(Collected data entries)

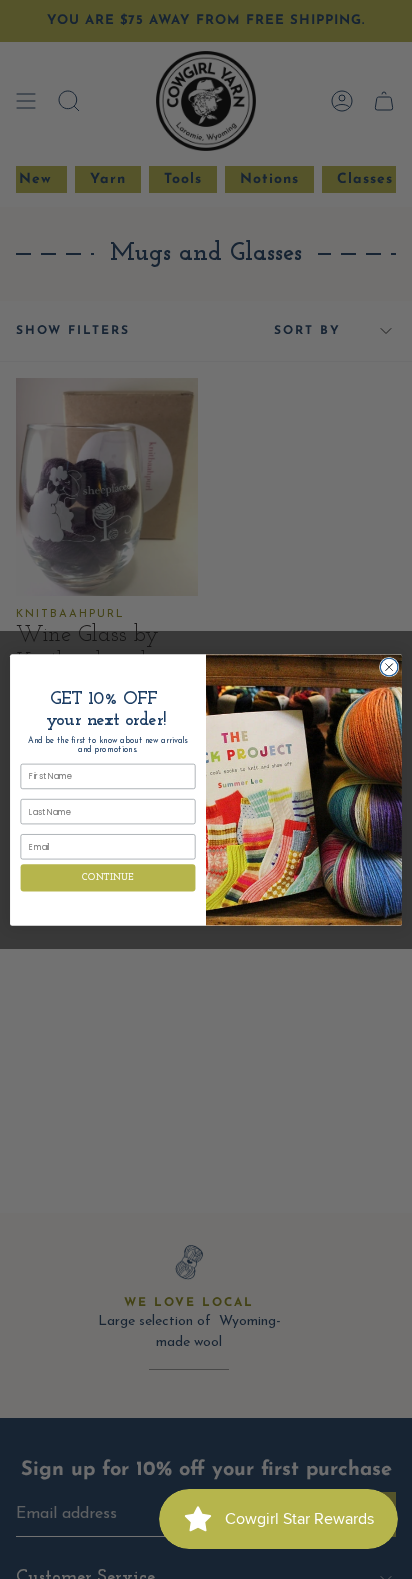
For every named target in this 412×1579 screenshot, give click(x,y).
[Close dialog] (389, 667)
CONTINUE (107, 877)
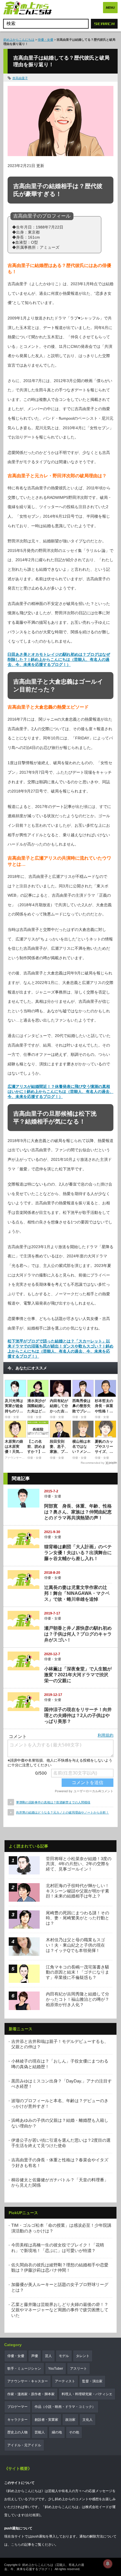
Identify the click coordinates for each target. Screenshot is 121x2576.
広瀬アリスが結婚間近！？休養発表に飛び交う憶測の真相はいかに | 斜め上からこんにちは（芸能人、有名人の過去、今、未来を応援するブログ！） (60, 1091)
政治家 (70, 2420)
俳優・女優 (45, 39)
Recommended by (92, 1462)
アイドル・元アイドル (24, 2445)
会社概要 (32, 2515)
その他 (74, 2432)
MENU (110, 7)
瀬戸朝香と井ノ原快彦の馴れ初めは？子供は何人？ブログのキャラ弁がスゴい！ (78, 1634)
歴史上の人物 (17, 2432)
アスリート (78, 2369)
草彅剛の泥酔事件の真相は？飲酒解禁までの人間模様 (53, 1802)
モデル (64, 2356)
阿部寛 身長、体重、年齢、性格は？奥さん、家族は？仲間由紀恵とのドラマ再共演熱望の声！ (78, 1512)
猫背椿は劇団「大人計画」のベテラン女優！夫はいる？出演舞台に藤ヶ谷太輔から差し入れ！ (78, 1552)
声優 (34, 2356)
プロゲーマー (17, 2407)
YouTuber (55, 2369)
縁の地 (57, 2432)
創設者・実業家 (46, 2420)
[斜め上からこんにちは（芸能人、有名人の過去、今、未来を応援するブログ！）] (27, 8)
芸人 (48, 2356)
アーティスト (65, 2381)
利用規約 (105, 1735)
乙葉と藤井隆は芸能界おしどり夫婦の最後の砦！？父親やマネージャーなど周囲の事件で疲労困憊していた (59, 2310)
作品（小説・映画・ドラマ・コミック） (65, 2407)
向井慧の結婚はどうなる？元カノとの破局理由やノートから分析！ (62, 1812)
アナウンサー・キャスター (27, 2381)
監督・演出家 (92, 2381)
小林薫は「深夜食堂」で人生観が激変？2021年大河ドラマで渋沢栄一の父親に (78, 1674)
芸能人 (40, 2432)
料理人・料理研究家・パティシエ (87, 2394)
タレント (82, 2356)
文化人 (87, 2420)
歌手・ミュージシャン (24, 2369)
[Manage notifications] (107, 2563)
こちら (16, 2545)
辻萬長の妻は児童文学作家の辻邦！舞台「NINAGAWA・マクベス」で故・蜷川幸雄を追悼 (77, 1593)
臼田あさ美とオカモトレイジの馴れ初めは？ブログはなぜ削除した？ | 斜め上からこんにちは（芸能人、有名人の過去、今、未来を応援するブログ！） (59, 659)
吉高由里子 (20, 78)
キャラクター (17, 2420)
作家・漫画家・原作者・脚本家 (31, 2394)
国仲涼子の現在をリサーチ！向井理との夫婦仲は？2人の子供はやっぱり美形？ (78, 1715)
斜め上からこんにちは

Task prompt ::
Reproduce each line of the records exactly, omitting any picture.

Response area ::
For every named target in this 412×1579 screenshot, give click(x,y).
[Close dialog] (389, 667)
CONTINUE (107, 877)
Identify the click coordinates for each target. Screenshot is 121x2576.
広瀬アリスが結婚間近！？休養発表に飛び交う憶測の真相はいかに | 斜め上からこんにちは（芸能人、有名人の過去、今、未来を応援するブログ！） (60, 1091)
政治家 (70, 2420)
俳優・女優 (45, 39)
Recommended by (92, 1462)
アイドル・元アイドル (24, 2445)
会社概要 (32, 2515)
その他 (74, 2432)
MENU (110, 7)
瀬戸朝香と井ノ原快彦の馴れ初めは？子供は何人？ブログのキャラ弁がスゴい！ (78, 1634)
歴史上の人物 (17, 2432)
アスリート (78, 2369)
草彅剛の泥酔事件の真相は？飲酒解禁までの人間模様 (53, 1802)
モデル (64, 2356)
阿部寛 身長、体重、年齢、性格は？奥さん、家族は？仲間由紀恵とのドラマ再共演熱望の声！ (78, 1512)
猫背椿は劇団「大人計画」のベテラン女優！夫はいる？出演舞台に藤ヶ谷太輔から差し入れ！ (78, 1552)
声優 (34, 2356)
プロゲーマー (17, 2407)
YouTuber (55, 2369)
縁の地 (57, 2432)
創設者・実業家 (46, 2420)
[斜め上からこんにちは（芸能人、有名人の過去、今、未来を応援するブログ！）] (27, 8)
芸人 (48, 2356)
アーティスト (65, 2381)
利用規約 (105, 1735)
乙葉と藤井隆は芸能界おしどり夫婦の最後の砦！？父親やマネージャーなど周囲の事件で疲労困憊していた (59, 2310)
作品（小説・映画・ドラマ・コミック） (65, 2407)
向井慧の結婚はどうなる？元カノとの破局理由やノートから分析！ (62, 1812)
アナウンサー・キャスター (27, 2381)
監督・演出家 (92, 2381)
小林薫は「深夜食堂」で人生観が激変？2021年大河ドラマで渋沢栄一の父親に (78, 1674)
芸能人 (40, 2432)
料理人・料理研究家・パティシエ (87, 2394)
タレント (82, 2356)
文化人 (87, 2420)
歌手・ミュージシャン (24, 2369)
[Manage notifications] (107, 2563)
こちら (16, 2545)
辻萬長の妻は児童文学作家の辻邦！舞台「NINAGAWA・マクベス」で故・蜷川幸雄を追悼 (77, 1593)
臼田あさ美とオカモトレイジの馴れ初めは？ブログはなぜ削除した？ | 斜め上からこんにちは（芸能人、有名人の過去、今、未来を応援するブログ！） (59, 659)
吉高由里子 (20, 78)
キャラクター (17, 2420)
作家・漫画家・原作者・脚本家 (31, 2394)
国仲涼子の現在をリサーチ！向井理との夫婦仲は？2人の子供はやっぱり美形？ (78, 1715)
斜め上からこんにちは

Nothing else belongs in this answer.